_Information shown_.
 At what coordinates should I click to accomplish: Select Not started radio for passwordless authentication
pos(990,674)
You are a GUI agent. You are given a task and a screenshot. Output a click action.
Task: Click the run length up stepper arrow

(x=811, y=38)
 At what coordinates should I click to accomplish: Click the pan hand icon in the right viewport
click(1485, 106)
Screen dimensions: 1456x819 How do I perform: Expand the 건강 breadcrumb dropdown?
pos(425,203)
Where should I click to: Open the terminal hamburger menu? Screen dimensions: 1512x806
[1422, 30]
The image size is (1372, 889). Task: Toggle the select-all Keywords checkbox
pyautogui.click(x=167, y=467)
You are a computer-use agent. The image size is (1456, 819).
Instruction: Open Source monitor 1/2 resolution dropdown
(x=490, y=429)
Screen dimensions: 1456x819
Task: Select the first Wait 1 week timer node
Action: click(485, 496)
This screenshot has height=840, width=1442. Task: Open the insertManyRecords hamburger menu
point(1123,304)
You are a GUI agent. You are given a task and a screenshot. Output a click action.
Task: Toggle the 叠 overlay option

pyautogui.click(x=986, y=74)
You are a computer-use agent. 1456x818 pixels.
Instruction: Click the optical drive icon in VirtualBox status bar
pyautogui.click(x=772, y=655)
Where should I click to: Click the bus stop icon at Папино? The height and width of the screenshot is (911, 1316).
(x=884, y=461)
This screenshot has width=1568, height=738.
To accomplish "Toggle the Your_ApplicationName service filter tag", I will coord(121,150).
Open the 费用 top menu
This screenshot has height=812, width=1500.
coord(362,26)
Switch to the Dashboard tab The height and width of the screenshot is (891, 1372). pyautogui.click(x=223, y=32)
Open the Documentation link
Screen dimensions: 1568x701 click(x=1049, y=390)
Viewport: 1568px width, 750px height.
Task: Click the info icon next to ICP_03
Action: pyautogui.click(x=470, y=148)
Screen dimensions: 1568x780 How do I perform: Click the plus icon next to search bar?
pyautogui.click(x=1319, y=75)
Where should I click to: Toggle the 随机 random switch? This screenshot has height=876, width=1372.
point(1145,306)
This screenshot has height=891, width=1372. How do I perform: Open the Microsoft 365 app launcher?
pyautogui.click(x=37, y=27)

_Your instructions_. Reproduce exactly the final stretch of the listing, starting at the line that contains "Task: Click the run length up stepper arrow" and ending with the last line.

_Task result_.
Task: Click the run length up stepper arrow

(x=811, y=38)
 At what coordinates should I click to accomplish: Click the pan hand icon in the right viewport
click(1485, 106)
Screen dimensions: 1456x819 How do I perform: Expand the 건강 breadcrumb dropdown?
pos(425,203)
Where should I click to: Open the terminal hamburger menu? Screen dimensions: 1512x806
[1422, 30]
The image size is (1372, 889). Task: Toggle the select-all Keywords checkbox
pyautogui.click(x=167, y=467)
You are a computer-use agent. The image size is (1456, 819).
Instruction: Open Source monitor 1/2 resolution dropdown
(x=490, y=429)
Screen dimensions: 1456x819
Task: Select the first Wait 1 week timer node
Action: click(485, 496)
This screenshot has height=840, width=1442. Task: Open the insertManyRecords hamburger menu
point(1123,304)
You are a GUI agent. You are given a task and a screenshot. Output a click action.
Task: Toggle the 叠 overlay option

pyautogui.click(x=986, y=74)
You are a computer-use agent. 1456x818 pixels.
Instruction: Click the optical drive icon in VirtualBox status bar
pyautogui.click(x=772, y=655)
Where should I click to: Click the bus stop icon at Папино? The height and width of the screenshot is (911, 1316).
(x=884, y=461)
This screenshot has width=1568, height=738.
To accomplish "Toggle the Your_ApplicationName service filter tag", I will coord(121,150).
Open the 费用 top menu
This screenshot has height=812, width=1500.
coord(362,26)
Switch to the Dashboard tab The height and width of the screenshot is (891, 1372). pyautogui.click(x=223, y=32)
Open the Documentation link
Screen dimensions: 1568x701 click(x=1049, y=390)
Viewport: 1568px width, 750px height.
Task: Click the info icon next to ICP_03
Action: pyautogui.click(x=470, y=148)
Screen dimensions: 1568x780 How do I perform: Click the plus icon next to search bar?
pyautogui.click(x=1319, y=75)
Where should I click to: Toggle the 随机 random switch? This screenshot has height=876, width=1372.
point(1145,306)
This screenshot has height=891, width=1372. How do I perform: Open the Microsoft 365 app launcher?
pyautogui.click(x=37, y=27)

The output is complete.